__Work task__: Please take the records that follow and repeat exactly the lines starting with the line with "8535 Winchester Road (739, 1784)" and going on through the line with "Jesus: Our Passover Lamb (1043, 114)".

__Record extracts__:
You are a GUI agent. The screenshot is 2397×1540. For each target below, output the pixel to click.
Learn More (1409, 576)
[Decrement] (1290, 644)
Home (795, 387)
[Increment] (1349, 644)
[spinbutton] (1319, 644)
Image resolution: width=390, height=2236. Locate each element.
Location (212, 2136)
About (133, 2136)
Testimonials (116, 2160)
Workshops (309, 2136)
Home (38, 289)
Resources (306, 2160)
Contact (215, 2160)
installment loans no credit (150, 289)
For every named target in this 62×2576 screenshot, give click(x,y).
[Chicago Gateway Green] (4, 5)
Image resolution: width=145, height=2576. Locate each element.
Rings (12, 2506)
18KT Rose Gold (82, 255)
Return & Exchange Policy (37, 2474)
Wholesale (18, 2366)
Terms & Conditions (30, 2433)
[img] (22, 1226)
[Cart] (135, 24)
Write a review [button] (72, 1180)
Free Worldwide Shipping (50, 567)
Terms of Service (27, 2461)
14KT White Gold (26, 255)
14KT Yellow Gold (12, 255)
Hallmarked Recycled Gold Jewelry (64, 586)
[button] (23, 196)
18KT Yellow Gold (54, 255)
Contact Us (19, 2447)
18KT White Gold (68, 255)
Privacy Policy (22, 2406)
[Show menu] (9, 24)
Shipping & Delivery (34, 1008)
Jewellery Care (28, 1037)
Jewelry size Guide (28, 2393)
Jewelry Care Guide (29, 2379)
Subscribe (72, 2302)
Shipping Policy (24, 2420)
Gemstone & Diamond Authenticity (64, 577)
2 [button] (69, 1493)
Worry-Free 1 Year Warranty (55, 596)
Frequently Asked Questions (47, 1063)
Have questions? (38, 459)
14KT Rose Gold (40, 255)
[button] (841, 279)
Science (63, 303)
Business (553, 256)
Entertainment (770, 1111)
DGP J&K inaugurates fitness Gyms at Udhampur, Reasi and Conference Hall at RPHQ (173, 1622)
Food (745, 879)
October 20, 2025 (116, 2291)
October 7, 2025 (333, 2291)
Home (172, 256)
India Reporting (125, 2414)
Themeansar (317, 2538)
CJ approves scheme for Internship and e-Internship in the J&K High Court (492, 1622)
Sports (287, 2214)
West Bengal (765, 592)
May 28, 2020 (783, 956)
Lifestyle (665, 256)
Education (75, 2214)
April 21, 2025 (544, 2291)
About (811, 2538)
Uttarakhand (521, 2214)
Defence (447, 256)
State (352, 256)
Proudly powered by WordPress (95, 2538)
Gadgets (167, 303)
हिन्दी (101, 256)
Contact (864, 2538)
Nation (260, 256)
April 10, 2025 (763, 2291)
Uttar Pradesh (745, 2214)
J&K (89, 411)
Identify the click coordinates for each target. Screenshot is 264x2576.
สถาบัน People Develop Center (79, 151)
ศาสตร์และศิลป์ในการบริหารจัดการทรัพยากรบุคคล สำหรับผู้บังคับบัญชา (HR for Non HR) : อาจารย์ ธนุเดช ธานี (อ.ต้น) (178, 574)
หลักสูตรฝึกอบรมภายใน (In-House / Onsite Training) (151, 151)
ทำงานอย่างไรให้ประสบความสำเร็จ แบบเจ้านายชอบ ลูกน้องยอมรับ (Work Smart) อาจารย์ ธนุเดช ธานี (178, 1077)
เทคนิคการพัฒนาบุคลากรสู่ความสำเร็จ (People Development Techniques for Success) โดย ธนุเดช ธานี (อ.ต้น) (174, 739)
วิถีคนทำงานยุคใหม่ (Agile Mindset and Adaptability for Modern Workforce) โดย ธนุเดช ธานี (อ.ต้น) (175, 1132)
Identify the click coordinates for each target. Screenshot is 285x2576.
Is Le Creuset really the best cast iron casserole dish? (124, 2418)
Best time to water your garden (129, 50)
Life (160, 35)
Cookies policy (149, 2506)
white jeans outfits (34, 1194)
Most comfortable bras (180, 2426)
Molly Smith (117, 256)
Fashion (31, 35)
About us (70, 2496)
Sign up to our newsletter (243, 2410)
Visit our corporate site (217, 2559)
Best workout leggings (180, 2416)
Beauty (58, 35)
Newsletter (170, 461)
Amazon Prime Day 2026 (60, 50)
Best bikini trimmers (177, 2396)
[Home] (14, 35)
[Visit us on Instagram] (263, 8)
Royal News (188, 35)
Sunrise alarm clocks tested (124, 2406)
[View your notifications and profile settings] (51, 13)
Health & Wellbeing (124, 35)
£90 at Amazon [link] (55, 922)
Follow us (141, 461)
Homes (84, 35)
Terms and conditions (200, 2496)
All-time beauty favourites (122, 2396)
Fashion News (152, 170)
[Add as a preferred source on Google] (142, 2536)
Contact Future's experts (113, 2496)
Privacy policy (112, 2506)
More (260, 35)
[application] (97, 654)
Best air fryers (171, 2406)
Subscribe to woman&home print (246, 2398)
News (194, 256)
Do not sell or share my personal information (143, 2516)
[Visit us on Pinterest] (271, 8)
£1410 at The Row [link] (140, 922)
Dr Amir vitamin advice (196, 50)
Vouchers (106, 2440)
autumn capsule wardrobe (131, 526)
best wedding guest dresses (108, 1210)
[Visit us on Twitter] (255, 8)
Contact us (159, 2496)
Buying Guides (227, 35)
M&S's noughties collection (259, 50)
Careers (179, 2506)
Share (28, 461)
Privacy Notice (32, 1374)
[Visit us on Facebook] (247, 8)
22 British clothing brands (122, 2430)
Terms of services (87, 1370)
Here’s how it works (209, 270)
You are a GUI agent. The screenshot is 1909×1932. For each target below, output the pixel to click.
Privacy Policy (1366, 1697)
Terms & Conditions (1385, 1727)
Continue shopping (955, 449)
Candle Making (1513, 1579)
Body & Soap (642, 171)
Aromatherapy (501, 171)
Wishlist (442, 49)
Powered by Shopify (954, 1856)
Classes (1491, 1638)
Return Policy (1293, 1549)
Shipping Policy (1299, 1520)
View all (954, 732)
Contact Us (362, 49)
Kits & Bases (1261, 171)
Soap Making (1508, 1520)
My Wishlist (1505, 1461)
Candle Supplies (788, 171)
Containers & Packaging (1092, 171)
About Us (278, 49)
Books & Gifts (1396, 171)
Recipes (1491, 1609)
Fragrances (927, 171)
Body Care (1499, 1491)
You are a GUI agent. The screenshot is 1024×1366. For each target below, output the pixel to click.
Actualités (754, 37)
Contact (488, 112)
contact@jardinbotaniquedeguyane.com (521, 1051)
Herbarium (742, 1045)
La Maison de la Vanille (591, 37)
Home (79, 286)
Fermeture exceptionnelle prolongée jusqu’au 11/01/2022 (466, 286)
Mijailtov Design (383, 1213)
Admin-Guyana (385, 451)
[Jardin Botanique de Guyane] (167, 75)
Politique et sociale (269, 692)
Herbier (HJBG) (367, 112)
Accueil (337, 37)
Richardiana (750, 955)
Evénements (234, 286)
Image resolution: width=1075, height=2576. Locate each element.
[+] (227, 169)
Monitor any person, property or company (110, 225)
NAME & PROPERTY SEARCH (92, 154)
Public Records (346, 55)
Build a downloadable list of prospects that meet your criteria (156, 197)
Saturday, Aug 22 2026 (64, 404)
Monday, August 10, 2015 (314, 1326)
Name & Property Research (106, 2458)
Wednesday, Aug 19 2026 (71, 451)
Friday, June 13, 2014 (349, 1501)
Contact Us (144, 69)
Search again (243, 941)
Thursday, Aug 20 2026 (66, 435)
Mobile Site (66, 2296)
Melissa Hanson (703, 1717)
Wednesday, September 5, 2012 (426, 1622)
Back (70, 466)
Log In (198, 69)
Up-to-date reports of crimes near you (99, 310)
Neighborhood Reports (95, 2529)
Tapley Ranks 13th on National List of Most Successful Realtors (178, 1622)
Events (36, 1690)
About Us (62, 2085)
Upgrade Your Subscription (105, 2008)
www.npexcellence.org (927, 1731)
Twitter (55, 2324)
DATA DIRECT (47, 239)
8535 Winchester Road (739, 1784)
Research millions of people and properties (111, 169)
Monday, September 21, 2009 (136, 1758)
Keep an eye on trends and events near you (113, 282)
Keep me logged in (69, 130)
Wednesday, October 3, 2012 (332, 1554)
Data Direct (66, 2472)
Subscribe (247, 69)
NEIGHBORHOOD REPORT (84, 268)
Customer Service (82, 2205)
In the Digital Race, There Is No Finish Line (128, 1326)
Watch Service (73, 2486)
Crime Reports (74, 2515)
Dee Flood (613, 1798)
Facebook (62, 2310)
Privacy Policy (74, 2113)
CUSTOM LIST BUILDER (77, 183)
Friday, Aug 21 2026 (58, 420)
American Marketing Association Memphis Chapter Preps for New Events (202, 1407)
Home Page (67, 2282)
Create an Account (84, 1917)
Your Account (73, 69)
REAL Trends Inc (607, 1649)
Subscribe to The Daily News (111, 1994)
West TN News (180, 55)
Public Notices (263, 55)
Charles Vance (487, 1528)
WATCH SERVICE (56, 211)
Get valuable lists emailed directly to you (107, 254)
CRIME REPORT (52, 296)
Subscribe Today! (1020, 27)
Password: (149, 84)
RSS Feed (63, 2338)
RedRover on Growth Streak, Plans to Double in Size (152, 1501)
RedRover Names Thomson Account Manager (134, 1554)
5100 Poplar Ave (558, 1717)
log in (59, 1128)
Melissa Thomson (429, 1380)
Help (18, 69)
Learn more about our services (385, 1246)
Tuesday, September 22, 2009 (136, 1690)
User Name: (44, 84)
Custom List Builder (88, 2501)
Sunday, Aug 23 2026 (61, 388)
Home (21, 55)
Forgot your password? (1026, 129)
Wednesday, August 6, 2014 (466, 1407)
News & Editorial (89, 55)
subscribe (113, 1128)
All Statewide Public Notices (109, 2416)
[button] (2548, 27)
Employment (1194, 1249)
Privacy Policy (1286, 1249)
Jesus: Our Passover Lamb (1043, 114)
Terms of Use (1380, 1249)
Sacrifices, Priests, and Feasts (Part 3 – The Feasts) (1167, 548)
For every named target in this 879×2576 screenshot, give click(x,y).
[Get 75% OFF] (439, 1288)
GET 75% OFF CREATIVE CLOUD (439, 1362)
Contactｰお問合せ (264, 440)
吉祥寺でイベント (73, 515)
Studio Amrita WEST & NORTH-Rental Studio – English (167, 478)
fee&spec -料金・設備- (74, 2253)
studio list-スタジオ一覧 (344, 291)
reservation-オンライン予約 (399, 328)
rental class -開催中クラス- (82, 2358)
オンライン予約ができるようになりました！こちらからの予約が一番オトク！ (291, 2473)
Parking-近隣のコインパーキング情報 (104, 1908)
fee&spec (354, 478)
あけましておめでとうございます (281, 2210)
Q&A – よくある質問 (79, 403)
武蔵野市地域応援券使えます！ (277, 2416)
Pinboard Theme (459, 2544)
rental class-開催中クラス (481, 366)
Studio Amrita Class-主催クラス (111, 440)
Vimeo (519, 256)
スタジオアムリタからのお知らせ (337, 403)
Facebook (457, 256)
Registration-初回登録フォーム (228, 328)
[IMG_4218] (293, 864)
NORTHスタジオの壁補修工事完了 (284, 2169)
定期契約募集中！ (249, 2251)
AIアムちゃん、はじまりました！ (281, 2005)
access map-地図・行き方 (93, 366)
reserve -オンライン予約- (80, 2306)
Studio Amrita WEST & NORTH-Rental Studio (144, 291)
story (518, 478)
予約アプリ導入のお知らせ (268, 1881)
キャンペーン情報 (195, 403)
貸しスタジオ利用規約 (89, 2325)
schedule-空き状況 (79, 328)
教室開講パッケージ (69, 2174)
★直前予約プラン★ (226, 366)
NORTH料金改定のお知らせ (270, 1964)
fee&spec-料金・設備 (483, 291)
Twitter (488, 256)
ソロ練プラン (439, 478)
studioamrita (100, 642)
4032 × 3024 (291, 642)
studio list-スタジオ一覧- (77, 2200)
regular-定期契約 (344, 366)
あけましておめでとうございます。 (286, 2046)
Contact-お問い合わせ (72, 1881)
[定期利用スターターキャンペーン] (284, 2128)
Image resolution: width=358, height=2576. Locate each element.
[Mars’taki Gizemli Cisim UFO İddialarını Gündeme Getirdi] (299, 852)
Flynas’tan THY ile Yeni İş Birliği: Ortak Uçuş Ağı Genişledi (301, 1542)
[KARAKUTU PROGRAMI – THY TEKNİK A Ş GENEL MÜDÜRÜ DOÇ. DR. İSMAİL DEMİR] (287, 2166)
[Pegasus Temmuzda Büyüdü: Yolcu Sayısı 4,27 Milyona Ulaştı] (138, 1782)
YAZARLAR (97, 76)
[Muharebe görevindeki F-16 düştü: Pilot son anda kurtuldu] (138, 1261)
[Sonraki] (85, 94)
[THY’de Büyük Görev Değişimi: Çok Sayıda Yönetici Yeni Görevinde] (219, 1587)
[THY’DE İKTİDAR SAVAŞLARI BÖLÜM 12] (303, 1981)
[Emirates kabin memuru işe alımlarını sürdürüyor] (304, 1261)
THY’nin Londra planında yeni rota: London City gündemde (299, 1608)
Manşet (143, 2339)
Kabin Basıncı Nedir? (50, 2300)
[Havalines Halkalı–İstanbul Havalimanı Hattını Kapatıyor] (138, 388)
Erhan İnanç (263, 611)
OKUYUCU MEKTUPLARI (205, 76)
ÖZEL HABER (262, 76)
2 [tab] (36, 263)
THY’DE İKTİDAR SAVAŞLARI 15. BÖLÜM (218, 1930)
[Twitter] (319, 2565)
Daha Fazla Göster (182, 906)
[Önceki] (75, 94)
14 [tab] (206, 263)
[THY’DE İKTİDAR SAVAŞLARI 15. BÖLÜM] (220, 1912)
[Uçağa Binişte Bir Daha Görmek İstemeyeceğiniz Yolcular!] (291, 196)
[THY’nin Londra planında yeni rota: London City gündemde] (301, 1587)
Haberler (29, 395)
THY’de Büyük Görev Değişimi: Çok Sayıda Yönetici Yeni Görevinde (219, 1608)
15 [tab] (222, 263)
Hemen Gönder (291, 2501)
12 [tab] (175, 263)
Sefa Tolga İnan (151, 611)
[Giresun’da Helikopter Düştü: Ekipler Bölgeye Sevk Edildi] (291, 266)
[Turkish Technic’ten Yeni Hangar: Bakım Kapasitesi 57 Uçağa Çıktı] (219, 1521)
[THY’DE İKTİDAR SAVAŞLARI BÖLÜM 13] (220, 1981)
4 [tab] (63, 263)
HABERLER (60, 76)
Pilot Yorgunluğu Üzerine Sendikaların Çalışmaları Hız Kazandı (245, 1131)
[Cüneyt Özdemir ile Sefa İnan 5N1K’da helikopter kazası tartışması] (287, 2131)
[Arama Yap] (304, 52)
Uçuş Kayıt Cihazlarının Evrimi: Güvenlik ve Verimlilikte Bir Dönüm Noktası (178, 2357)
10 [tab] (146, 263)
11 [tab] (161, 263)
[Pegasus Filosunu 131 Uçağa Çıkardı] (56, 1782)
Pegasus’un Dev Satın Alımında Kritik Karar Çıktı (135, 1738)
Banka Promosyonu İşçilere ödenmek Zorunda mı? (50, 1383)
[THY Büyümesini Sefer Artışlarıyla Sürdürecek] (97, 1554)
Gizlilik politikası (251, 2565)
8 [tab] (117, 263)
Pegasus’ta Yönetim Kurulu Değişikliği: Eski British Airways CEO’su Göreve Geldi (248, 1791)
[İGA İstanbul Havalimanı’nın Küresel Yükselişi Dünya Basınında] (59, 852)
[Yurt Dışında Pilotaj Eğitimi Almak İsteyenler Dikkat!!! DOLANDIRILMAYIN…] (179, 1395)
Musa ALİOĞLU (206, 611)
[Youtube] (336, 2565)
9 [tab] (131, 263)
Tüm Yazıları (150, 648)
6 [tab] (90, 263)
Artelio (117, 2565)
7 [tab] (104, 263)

__Answer__:
8535 Winchester Road (739, 1784)
Research millions of people and properties (111, 169)
Monday, September 21, 2009 (136, 1758)
Keep an eye on trends and events near you (113, 282)
Keep me logged in (69, 130)
Wednesday, October 3, 2012 (332, 1554)
Data Direct (66, 2472)
Subscribe (247, 69)
NEIGHBORHOOD REPORT (84, 268)
Customer Service (82, 2205)
In the Digital Race, There Is No Finish Line (128, 1326)
Watch Service (73, 2486)
Crime Reports (74, 2515)
Dee Flood (613, 1798)
Facebook (62, 2310)
Privacy Policy (74, 2113)
CUSTOM LIST BUILDER (77, 183)
Friday, Aug 21 2026 (58, 420)
American Marketing Association Memphis Chapter Preps for New Events (202, 1407)
Home Page (67, 2282)
Create an Account (84, 1917)
Your Account (73, 69)
REAL Trends Inc (607, 1649)
Subscribe to The Daily News (111, 1994)
West TN News (180, 55)
Public Notices (263, 55)
Charles Vance (487, 1528)
WATCH SERVICE (56, 211)
Get valuable lists emailed directly to you (107, 254)
CRIME REPORT (52, 296)
Subscribe Today! (1020, 27)
Password: (149, 84)
RSS Feed (63, 2338)
RedRover on Growth Streak, Plans to Double in Size (152, 1501)
RedRover Names Thomson Account Manager (134, 1554)
5100 Poplar Ave (558, 1717)
log in (59, 1128)
Melissa Thomson (429, 1380)
Help (18, 69)
Learn more about our services (385, 1246)
Tuesday, September 22, 2009 (136, 1690)
User Name: (44, 84)
Custom List Builder (88, 2501)
Sunday, Aug 23 2026 (61, 388)
Home (21, 55)
Forgot your password? (1026, 129)
Wednesday, August 6, 2014 (466, 1407)
News & Editorial (89, 55)
subscribe (113, 1128)
All Statewide Public Notices (109, 2416)
[button] (2548, 27)
Employment (1194, 1249)
Privacy Policy (1286, 1249)
Jesus: Our Passover Lamb (1043, 114)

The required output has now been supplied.